Somatique et santé mentale par Selma Bozánic

« La nature ne se hâte pas, et pourtant tout s’accomplit. » — Lao Tseu

Explorer l’univers de la somatique dans le contexte de la santé mentale ouvre des chemins riches de possibilités. Dans des moments d’anxiété, de dépression, de stress post-traumatique ou de TDAH — des troubles aujourd’hui très répandus — le corps peut sembler devenir un véritable champ de bataille. Avoir l’impression que mon cœur va exploser, rester paralysée au point de ne plus pouvoir sortir du lit, sentir l’impulsion de fuir ou l’immobilisation totale : autant d’expériences physiques intenses et profondément inconfortables. Dans ces conditions, le corps cesse d’être un lieu sûr.

Mais tous ces symptômes sont aussi des histoires que le corps a besoin de raconter, et qui, dans bien des cas, n’ont pas de mots. La thérapie somatique travaille avec le corps en reconnaissant qu’il est un territoire traversé de mémoires, d’expériences, de sensations et d’émotions.

​​L’histoire personnelle de ton corps et du mien commence nécessairement à la naissance, moment où nous sommes entièrement dépendants des personnes qui prennent soin de nous, dotés d’hyper-sensibilités, d’une curiosité totale et de la capacité d’être imprégnés par chaque expérience traversée. Entre la naissance et l’âge de cinq ans, notre cerveau passe d’environ 25 % à près de 90 % de sa masse définitive : notre stratégie biologique consiste à naître immatures afin de nous adapter rapidement et de manière très spécifique à l’espace, au temps et aux circonstances dans lesquels nous arrivons au monde.

Ces premières années sont la scène principale du grand conflit entre l’authenticité et l’attachement. Trop intense, trop rapide, trop tôt, trop douloureux, ou au contraire insuffisant pendant trop longtemps : cela nous est arrivé à toutes et à tous, à certains plus qu’à d’autres.

Mais l’ingrédient ultime qui englobe tout ce processus de notre histoire précoce, c’est que nous ne pouvons pas nous souvenir des événements qui ont façonné notre adaptation. Il n’existe ni souvenirs ni mots permettant de comprendre et de traiter ce qui nous est arrivé — ce que nous ne pouvons pas nommer mais que nous savons présent, parce que nous pouvons le sentir, et nous le sentons dans le corps.

Les pratiques somatiques ne s’appuient pas sur la sagesse de la raison, mais font appel à la sagesse profonde et organique du corps. Parler de l’intelligence du corps, c’est d’abord comprendre que nous faisons partie d’un système naturel qui englobe tout. Cette intelligence se manifeste dans les forces qui permettent aux atomes de s’attirer, de s’organiser en molécules, de coopérer et de former des systèmes complexes. Le corps humain, en tant qu’écosystème, rassemble près de 40 billions de cellules qui travaillent en harmonie pour maintenir l’équilibre indispensable à la vie. Et ce n’est pas une image poétique : c’est bien cette force de coopération et d’organisation qui nous permet d’exister, chaque minute et chaque jour de notre vie.
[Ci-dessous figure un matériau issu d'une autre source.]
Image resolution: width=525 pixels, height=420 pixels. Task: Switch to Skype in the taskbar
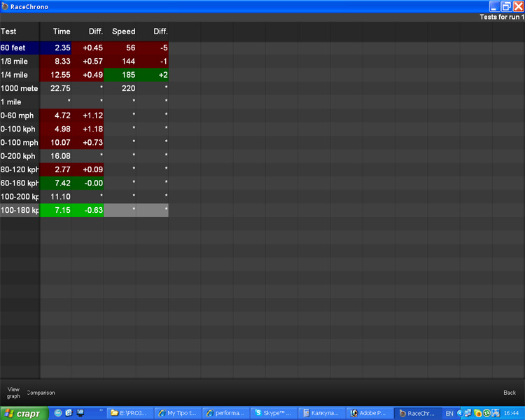click(x=272, y=413)
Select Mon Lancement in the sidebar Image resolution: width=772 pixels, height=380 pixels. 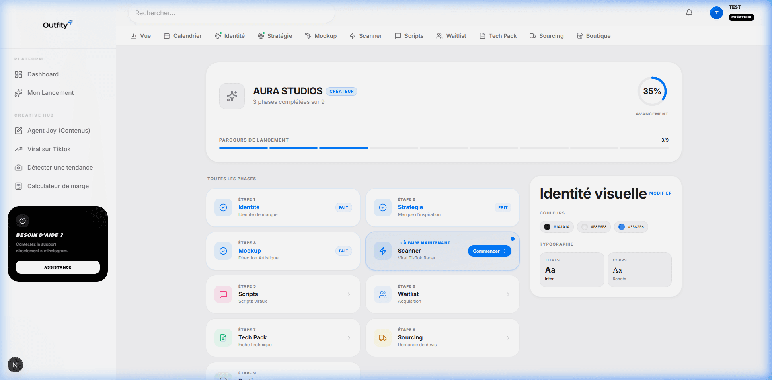(x=50, y=92)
Diverses approches proposent des voies pour explorer cette sagesse corporelle. Bien que chaque perspective ait sa particularité, elles partagent toutes un point commun : l’attention se porte sur le corps, sur l’écoute intérieure, et sur le fait d’offrir un temps ralenti et sécurisant, où l’essentiel n’est pas de faire, mais d’être. Pour moi, parler de somatique, c’est parler d’un retour. C’est la possibilité de retrouver l’expérience de me sentir en sécurité dans mon propre corps. Retrouver, parce qu’à un moment donné cette sécurité a existé puis s’est perdue ; mais aussi parce que cela implique un sentiment d’appartenance. C’est quelque chose qui m’appartient, quelque chose qui a toujours été là et que je peux retrouver.